(YOUR OBJECTIVE) From the essay below on undergraduate science education, reproduce everything from "Reflections on an" down to "the academic setting.".

------ PASSAGE SHOWN

Reflections on an Undergraduate Science Education: Part One

About three years ago I stepped off a plane, eager to begin my undergraduate career after spending ten years in a country I readily disliked. I had swapped grey, unfriendly skies for one which always seemed to have a cheery blue (except in winter, although the rain at least stopped at some point which is more than I can say for dull England), and I was happier for it. Like many people, I entered University intending to do my chosen majors which were later swapped for ones that I found were more agreeable. Apart from that, after my first year I never saw those people who choose a different stream in the academic setting.

In my entire three years spent learning about my field of science, I never once learnt about its philosophy. I never even knew it had a philosophy until I read Carl Sagan’s ‘Demon Haunted World’, which I had picked up from the library. Do not misunderstand, I am all for self-learning and discovery; I really absorbed science as an undergraduate, and got far more from it than I ever did at school. But still, there is a lack of continuity between the disparate streams available to an undergraduate; the scientific method is the same to an astrophysicist as it is to a biologist, even though they may learn very different things. That is the unifying aspect to science, the only criteria which separates science to, say, literature. And yet how can we use this method without knowing anything about where it came from and what underpins it?

------------
------ INFORMATION PROVIDED

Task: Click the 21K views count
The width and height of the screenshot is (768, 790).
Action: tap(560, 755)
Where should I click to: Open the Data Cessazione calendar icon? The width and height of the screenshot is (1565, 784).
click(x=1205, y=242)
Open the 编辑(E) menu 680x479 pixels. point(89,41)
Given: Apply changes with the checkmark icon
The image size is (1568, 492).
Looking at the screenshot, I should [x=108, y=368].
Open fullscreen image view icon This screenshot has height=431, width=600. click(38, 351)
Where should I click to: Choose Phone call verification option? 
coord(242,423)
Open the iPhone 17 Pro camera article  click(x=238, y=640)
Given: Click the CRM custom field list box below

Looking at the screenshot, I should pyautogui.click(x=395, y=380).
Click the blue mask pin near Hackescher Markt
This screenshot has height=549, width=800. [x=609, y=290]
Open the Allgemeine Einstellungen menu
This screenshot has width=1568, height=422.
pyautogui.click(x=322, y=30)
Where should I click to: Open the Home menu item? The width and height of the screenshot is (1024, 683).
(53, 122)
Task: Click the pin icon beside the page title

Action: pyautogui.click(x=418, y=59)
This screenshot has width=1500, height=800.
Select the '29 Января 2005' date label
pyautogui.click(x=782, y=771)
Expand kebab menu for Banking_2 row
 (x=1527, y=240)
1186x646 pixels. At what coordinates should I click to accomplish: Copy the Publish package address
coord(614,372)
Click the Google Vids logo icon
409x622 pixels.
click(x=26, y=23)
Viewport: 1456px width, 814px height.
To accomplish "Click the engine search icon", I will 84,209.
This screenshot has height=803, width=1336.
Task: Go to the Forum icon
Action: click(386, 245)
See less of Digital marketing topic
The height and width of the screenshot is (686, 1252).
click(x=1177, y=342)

------------

(THE ANSWER)
Reflections on an Undergraduate Science Education: Part One

About three years ago I stepped off a plane, eager to begin my undergraduate career after spending ten years in a country I readily disliked. I had swapped grey, unfriendly skies for one which always seemed to have a cheery blue (except in winter, although the rain at least stopped at some point which is more than I can say for dull England), and I was happier for it. Like many people, I entered University intending to do my chosen majors which were later swapped for ones that I found were more agreeable. Apart from that, after my first year I never saw those people who choose a different stream in the academic setting.